Information about groups linked to the conflict in Chechnya is hard to confirm, but experts say the struggle is between local separatists—a loosely organized group, with semi-independent commanders—and the Russian army. According to the U.S. State Department, the Islamic International Peacekeeping Brigade (IIPB) is the primary channel for Islamic funding of the Chechen guerillas, in part through links to al-Qaeda-related financiers on the Arabian Peninsula. The United States also defined the Chechnya-based Special Purpose Islamic Regiment (SPIR) and the Riyadus-Salikhin Reconnaissance and Sabotage Battalion of Chechen Martyrs as terrorist entities in February 2003.
Chechnya's long and violent guerrilla war has attracted a small number of Islamist militants from outside of Chechnya—some of whom are Arab fighters with possible links to al-Qaeda. Among the Islamist militants, the most prominent was Basayev, Russia's most wanted man. Basayev fought for Chechen independence for more than a decade, and was the mastermind behind the worst terrorist attacks on Russian soil. On July 10, 2006, Basayev was killed in an explosion in neighboring Ingushetia. His death cast doubt on the future of the Chechen separatist movement, and allegedly led to the surrender of five hundred militants. Four months later, Russian security forces killed Abu Hafs al-Urdani, the Jordanian-born commander of foreign fighters in Chechnya. Since then, violence in Chechnya has ebbed, though terrorism in the areas of Dagestan and Ingushetia has increased.
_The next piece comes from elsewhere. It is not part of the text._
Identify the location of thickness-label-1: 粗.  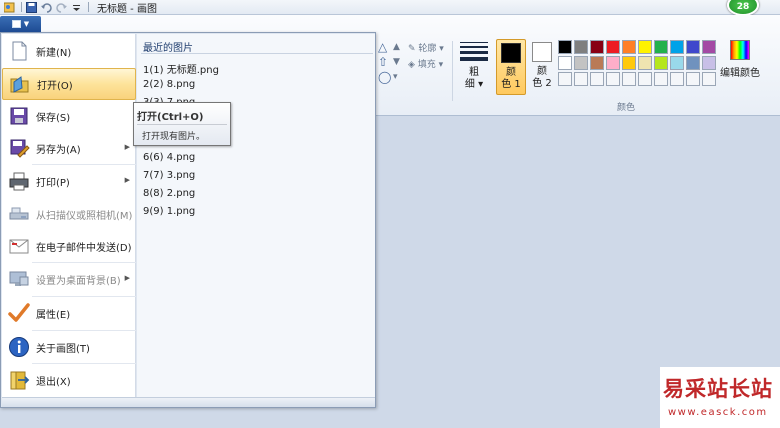
(474, 72).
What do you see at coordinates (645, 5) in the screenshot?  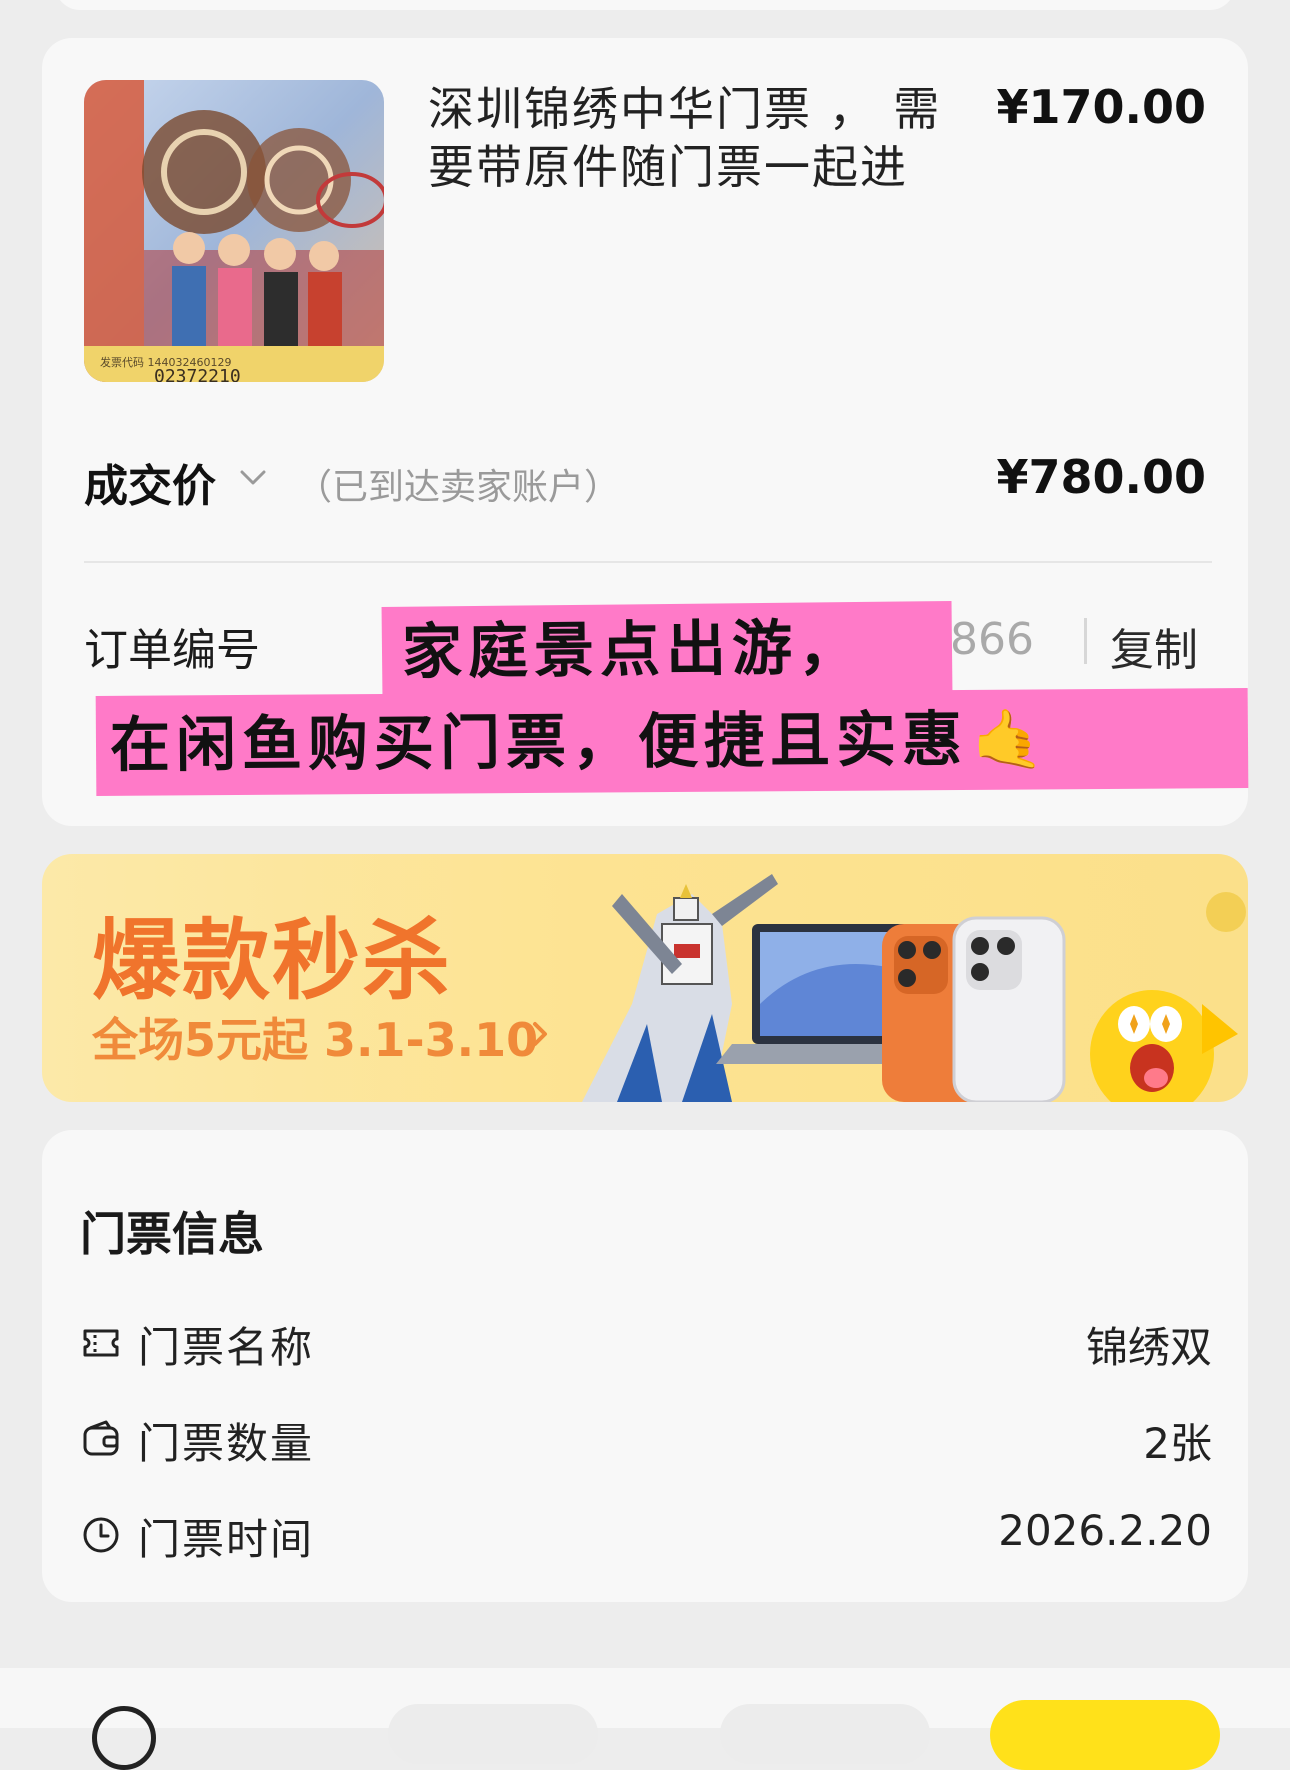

The most notorious and devastating attack came in September 2004, when Basayev ordered an attack on a school in Beslan, a town in North Ossetia. More than three hundred people died in the three-day siege, most of them children. There were thirty-two militants, though only three or four were Chechans. All but one of the militants were reportedly killed during the siege. Since then, violence has generally targeted individual officials and government offices rather than large groups of civilians. Attacks include:
Experts say there are several ties between the al-Qaeda network and Chechen groups. A Chechan warlord known as Khattab is said to have met with Osama bin Laden while both men were fighting the 1979-89 Soviet occupation of Afghanistan. Alexander Vershbow, a U.S. ambassador to Russia, said shortly after September 11, 2001, "We have long recognized that Osama bin Laden and other international networks have been fueling the flames in Chechnya, including the involvement of foreign commanders like Khattab." Khattab was killed in April 2002.
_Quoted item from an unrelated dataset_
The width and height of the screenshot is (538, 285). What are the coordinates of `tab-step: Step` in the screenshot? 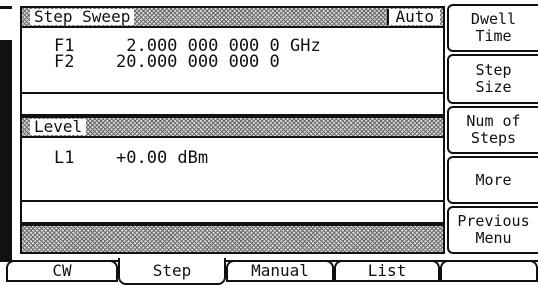 It's located at (172, 272).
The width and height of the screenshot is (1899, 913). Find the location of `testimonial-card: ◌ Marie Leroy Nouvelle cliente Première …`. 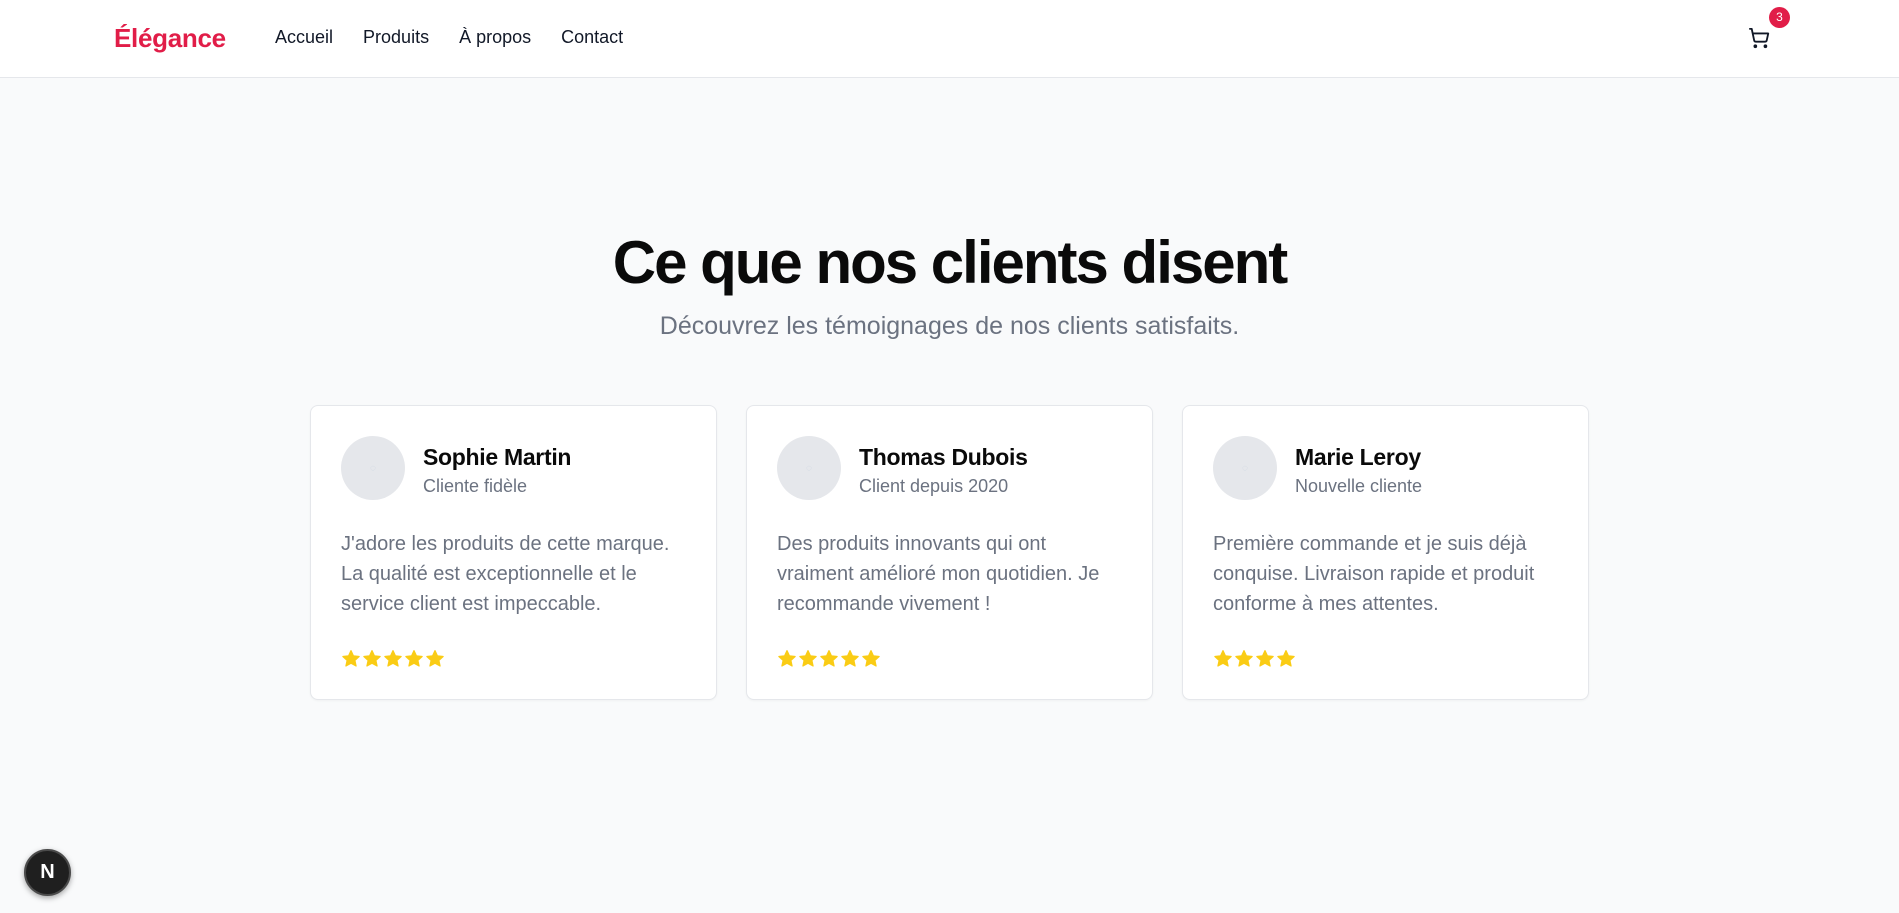

testimonial-card: ◌ Marie Leroy Nouvelle cliente Première … is located at coordinates (1386, 552).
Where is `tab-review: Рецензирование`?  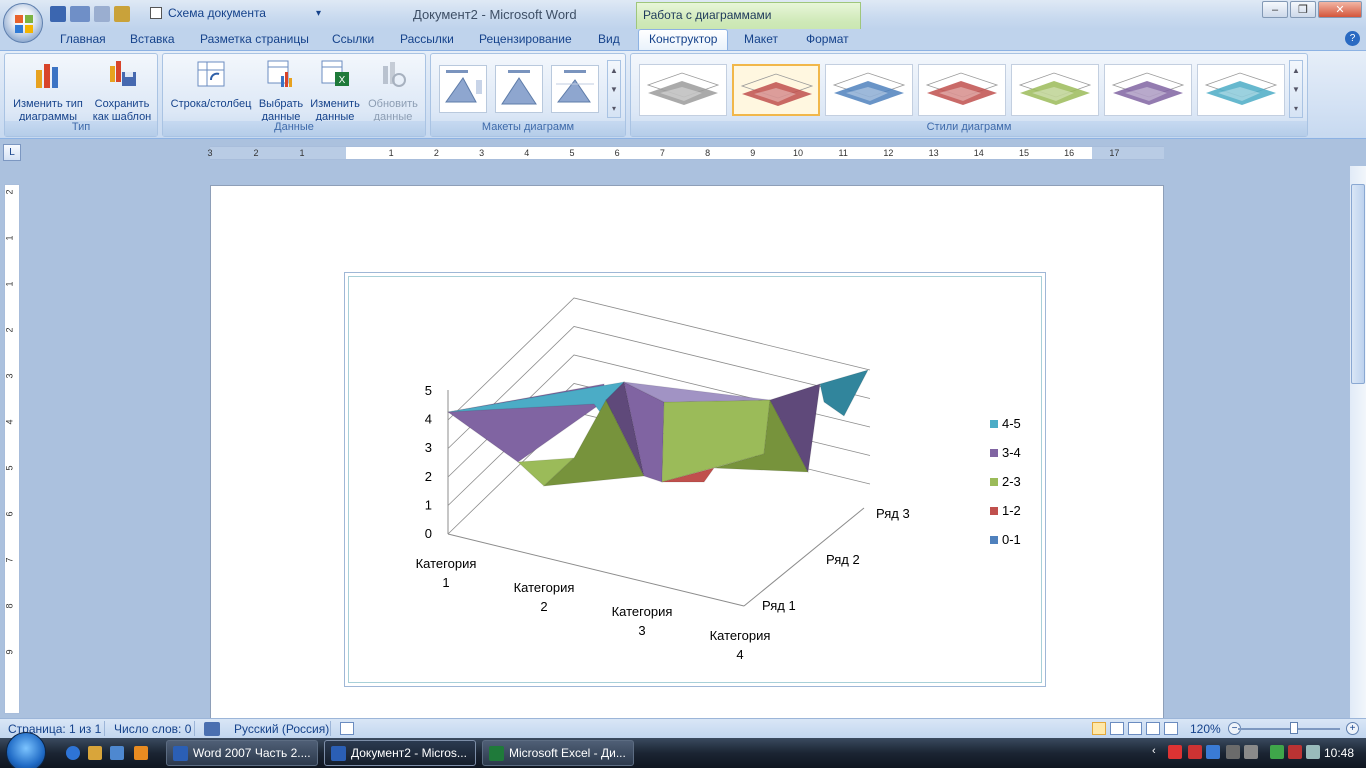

Zacarias Moussaoui, whom U.S. authorities have charged with being the "20th hijacker" in the September 11 attacks, was reported by the Wall Street Journal to be formerly "a recruiter for al-Qaeda-backed rebels in Chechnya." Chechen militants reportedly fought alongside al-Qaeda and Taliban forces against the U.S.-backed Northern Alliance in late 2001. The Taliban regime in Afghanistan was one of the only governments to recognize Chechen independence.
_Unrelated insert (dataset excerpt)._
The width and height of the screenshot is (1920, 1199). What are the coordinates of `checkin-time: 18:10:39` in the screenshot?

Russian authorities, including former president Vladimir Putin, have repeatedly stressed the involvement of international terrorists and bin Laden associates in Chechnya—in part, experts say, to generate Western sympathy for Russia's military campaign against the Chechen rebels. Russia's former defense minister, Sergei Ivanov, claimed that a videotape of Khattab meeting with bin Laden had been found in Afghanistan, but Russia has not aired the tape publicly.